Problem requirements.
Write out each entry again. Keep every word exactly as it is.

Collected data.
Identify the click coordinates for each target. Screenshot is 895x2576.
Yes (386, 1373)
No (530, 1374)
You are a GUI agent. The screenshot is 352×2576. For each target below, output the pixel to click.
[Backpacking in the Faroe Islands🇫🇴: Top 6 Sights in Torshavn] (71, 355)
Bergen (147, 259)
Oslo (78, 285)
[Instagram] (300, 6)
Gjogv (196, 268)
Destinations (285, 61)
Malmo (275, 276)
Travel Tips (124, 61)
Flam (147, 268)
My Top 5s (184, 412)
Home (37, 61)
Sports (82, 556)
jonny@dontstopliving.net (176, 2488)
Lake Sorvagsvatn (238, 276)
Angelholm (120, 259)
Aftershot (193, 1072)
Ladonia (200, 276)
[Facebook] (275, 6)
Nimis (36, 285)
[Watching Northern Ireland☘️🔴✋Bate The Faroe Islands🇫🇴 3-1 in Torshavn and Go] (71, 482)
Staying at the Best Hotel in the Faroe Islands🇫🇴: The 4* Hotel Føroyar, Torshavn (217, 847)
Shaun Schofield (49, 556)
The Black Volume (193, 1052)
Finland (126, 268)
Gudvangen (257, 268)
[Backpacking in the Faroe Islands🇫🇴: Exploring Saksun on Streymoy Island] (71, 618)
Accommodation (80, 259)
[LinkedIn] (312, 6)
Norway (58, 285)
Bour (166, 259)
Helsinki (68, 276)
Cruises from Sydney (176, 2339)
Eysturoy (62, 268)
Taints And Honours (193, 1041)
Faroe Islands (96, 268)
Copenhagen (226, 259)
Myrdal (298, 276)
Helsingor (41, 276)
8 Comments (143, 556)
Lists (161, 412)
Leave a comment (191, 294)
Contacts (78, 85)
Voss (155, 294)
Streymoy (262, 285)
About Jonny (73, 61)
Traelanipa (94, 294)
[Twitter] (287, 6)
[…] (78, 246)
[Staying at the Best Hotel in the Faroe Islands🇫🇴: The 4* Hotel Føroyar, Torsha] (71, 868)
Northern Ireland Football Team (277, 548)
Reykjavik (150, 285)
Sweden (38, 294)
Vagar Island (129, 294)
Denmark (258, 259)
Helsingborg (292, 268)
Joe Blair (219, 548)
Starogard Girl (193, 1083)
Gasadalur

Response box.
Identify the click coordinates for each target. Screenshot is 895x2576.
Yes (386, 1373)
No (530, 1374)
You are a GUI agent. The screenshot is 352×2576. For each target below, output the pixel to click.
[Backpacking in the Faroe Islands🇫🇴: Top 6 Sights in Torshavn] (71, 355)
Bergen (147, 259)
Oslo (78, 285)
[Instagram] (300, 6)
Gjogv (196, 268)
Destinations (285, 61)
Malmo (275, 276)
Travel Tips (124, 61)
Flam (147, 268)
My Top 5s (184, 412)
Home (37, 61)
Sports (82, 556)
jonny@dontstopliving.net (176, 2488)
Lake Sorvagsvatn (238, 276)
Angelholm (120, 259)
Aftershot (193, 1072)
Ladonia (200, 276)
[Facebook] (275, 6)
Nimis (36, 285)
[Watching Northern Ireland☘️🔴✋Bate The Faroe Islands🇫🇴 3-1 in Torshavn and Go] (71, 482)
Staying at the Best Hotel in the Faroe Islands🇫🇴: The 4* Hotel Føroyar, Torshavn (217, 847)
Shaun Schofield (49, 556)
The Black Volume (193, 1052)
Finland (126, 268)
Gudvangen (257, 268)
[Backpacking in the Faroe Islands🇫🇴: Exploring Saksun on Streymoy Island] (71, 618)
Accommodation (80, 259)
[LinkedIn] (312, 6)
Norway (58, 285)
Bour (166, 259)
Helsinki (68, 276)
Cruises from Sydney (176, 2339)
Eysturoy (62, 268)
Taints And Honours (193, 1041)
Faroe Islands (96, 268)
Copenhagen (226, 259)
Myrdal (298, 276)
Helsingor (41, 276)
8 Comments (143, 556)
Lists (161, 412)
Leave a comment (191, 294)
Contacts (78, 85)
Voss (155, 294)
Streymoy (262, 285)
About Jonny (73, 61)
Traelanipa (94, 294)
[Twitter] (287, 6)
[…] (78, 246)
[Staying at the Best Hotel in the Faroe Islands🇫🇴: The 4* Hotel Føroyar, Torsha] (71, 868)
Northern Ireland Football Team (277, 548)
Reykjavik (150, 285)
Sweden (38, 294)
Vagar Island (129, 294)
Denmark (258, 259)
Helsingborg (292, 268)
Joe Blair (219, 548)
Starogard Girl (193, 1083)
Gasadalur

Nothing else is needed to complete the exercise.